A1&A2: These issues are quite complex; let’s take them offline and discuss them in detail.

Personal thoughts
ResCCL stands out for its end-to-end design philosophy: it bridges the gap between algorithm-level innovations and execution-level efficiency. By combining primitive-level scheduling, flexible resource allocation, and lightweight kernel generation, it forms a cohesive backend that realizes the theoretical performance of advanced collective algorithms in practice.

The work’s strengths lie in its meticulous optimization of execution overhead, balanced TB/SM utilization, and significant gains in both micro-benchmarks and real-world training. It demonstrates that system-level design is just as critical as algorithmic optimization for communication libraries.

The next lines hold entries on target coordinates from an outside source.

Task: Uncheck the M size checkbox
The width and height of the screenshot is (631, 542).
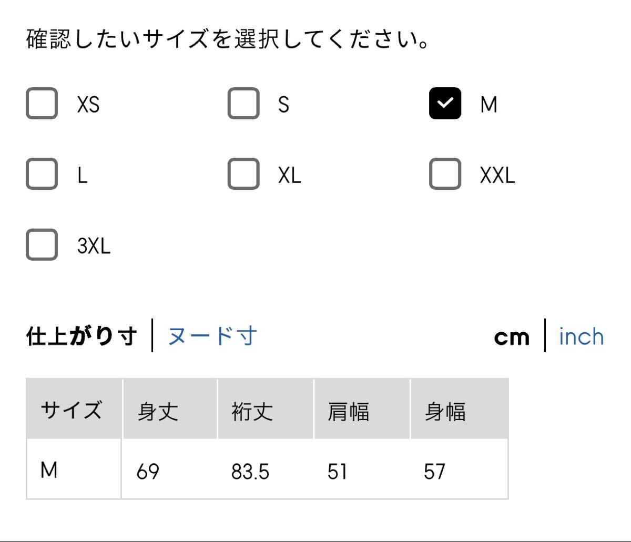Action: (445, 104)
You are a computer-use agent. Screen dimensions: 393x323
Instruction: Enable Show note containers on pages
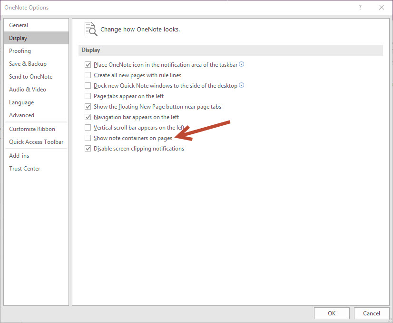point(88,138)
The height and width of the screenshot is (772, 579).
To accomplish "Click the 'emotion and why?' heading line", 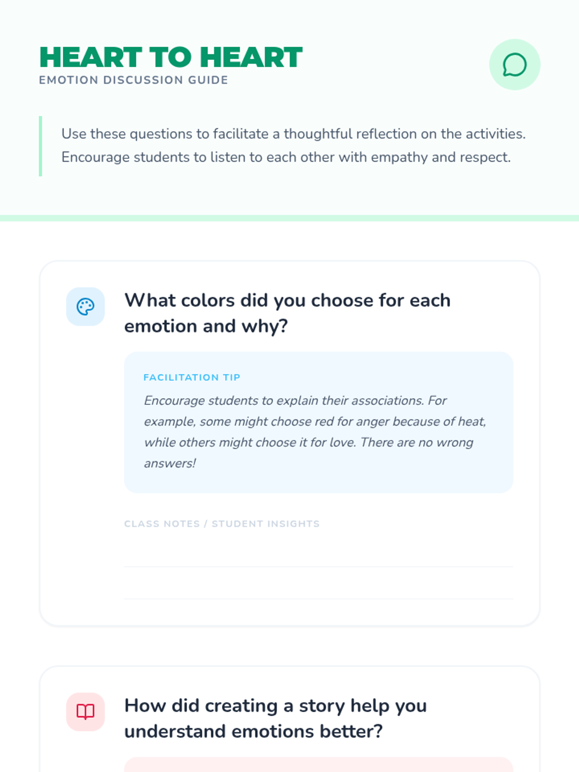I will (206, 326).
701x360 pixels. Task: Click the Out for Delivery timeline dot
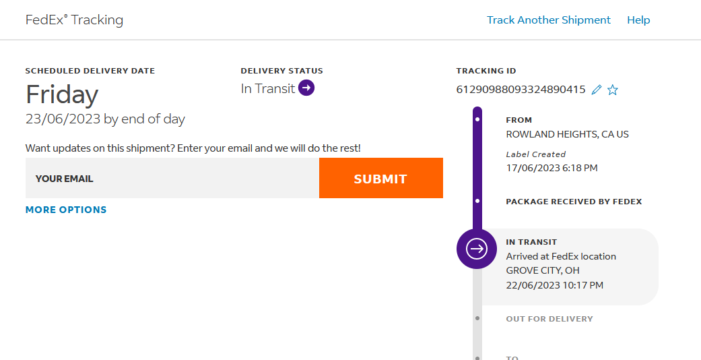pyautogui.click(x=477, y=318)
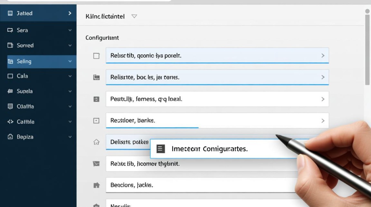Image resolution: width=371 pixels, height=207 pixels.
Task: Click the icon left of Peartullje row
Action: pyautogui.click(x=96, y=99)
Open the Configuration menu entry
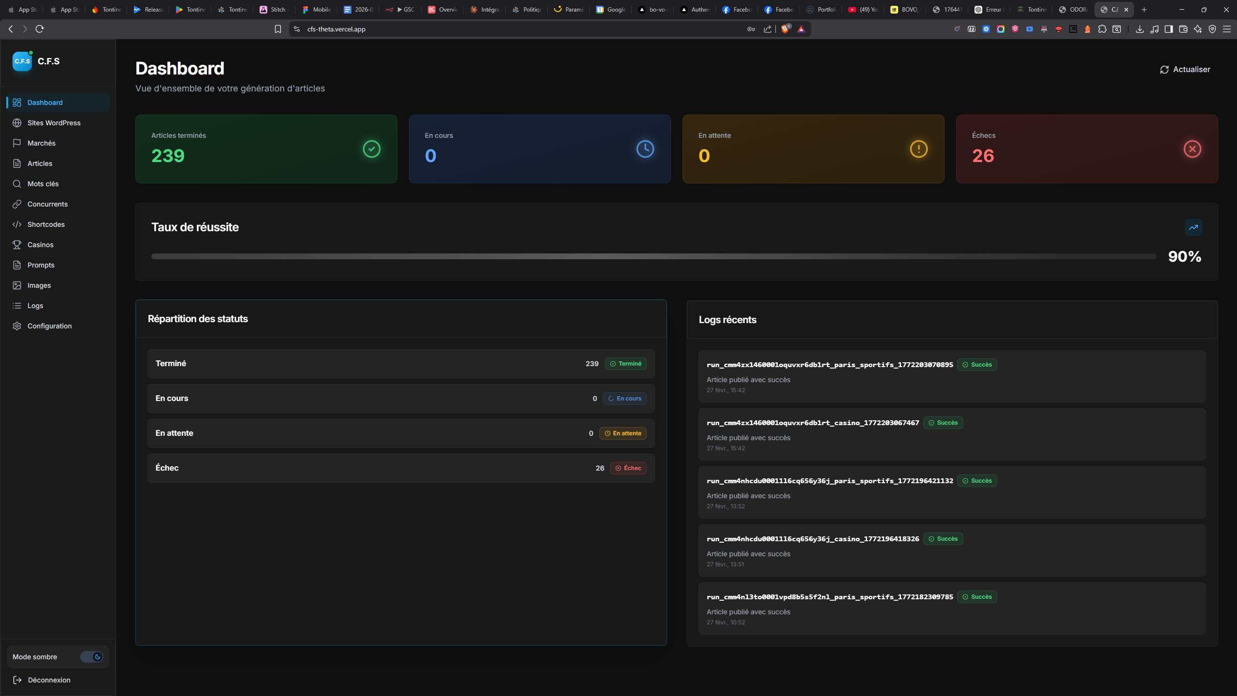This screenshot has width=1237, height=696. coord(49,326)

However, some limitations remain. First, small-message performance suffers from ResCCL’s fixed scheduling overhead, making it less effective for workloads dominated by tiny communication sizes. Second, the system focuses on intra-job GPU scheduling, without explicitly addressing inter-job network-level congestion management. Future extensions could integrate in-network telemetry or adaptive flow control to handle multi-job contention scenarios.

Overall, ResCCL represents a significant step forward in collective communication backends, providing a compelling example of how resource-efficient scheduling can unlock the latent performance of distributed deep learning at scale.